* _Instructions to follow_
Reproduce verbatim the final portion of the material below, from the line containing "[Next slide] (59, 607)" through its last line, and nothing else.

* _Working data_

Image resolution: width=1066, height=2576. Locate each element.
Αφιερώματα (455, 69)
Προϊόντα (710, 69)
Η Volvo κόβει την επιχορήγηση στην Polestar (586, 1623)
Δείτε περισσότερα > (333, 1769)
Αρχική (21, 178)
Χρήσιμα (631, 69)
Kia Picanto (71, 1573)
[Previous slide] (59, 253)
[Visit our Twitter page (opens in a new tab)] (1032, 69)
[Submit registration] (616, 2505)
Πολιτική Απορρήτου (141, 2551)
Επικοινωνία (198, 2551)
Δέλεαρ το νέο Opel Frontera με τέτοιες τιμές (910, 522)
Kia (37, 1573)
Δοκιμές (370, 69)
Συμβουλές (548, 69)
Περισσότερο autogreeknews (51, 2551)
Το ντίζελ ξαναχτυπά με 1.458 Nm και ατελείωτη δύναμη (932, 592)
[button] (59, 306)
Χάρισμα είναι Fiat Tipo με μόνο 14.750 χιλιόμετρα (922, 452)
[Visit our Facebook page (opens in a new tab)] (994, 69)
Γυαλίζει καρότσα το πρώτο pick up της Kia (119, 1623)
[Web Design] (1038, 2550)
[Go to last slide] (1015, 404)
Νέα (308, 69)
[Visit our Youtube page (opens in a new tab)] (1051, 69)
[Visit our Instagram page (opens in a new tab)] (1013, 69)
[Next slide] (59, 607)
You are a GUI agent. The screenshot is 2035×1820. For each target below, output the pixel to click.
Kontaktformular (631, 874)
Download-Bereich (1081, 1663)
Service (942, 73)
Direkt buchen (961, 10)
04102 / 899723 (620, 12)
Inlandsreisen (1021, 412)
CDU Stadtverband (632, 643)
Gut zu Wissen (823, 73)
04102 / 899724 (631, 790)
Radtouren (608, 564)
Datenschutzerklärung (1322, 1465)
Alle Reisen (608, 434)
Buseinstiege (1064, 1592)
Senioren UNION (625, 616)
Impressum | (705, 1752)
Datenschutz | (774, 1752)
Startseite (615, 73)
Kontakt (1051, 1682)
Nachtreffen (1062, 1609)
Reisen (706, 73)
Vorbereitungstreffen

* _Expected output_
[Next slide] (59, 607)
You are a GUI agent. The screenshot is 2035×1820. For each target below, output the pixel to click.
Kontaktformular (631, 874)
Download-Bereich (1081, 1663)
Service (942, 73)
Direkt buchen (961, 10)
04102 / 899723 (620, 12)
Inlandsreisen (1021, 412)
CDU Stadtverband (632, 643)
Gut zu Wissen (823, 73)
04102 / 899724 (631, 790)
Radtouren (608, 564)
Datenschutzerklärung (1322, 1465)
Alle Reisen (608, 434)
Buseinstiege (1064, 1592)
Senioren UNION (625, 616)
Impressum | (705, 1752)
Datenschutz | (774, 1752)
Startseite (615, 73)
Kontakt (1051, 1682)
Nachtreffen (1062, 1609)
Reisen (706, 73)
Vorbereitungstreffen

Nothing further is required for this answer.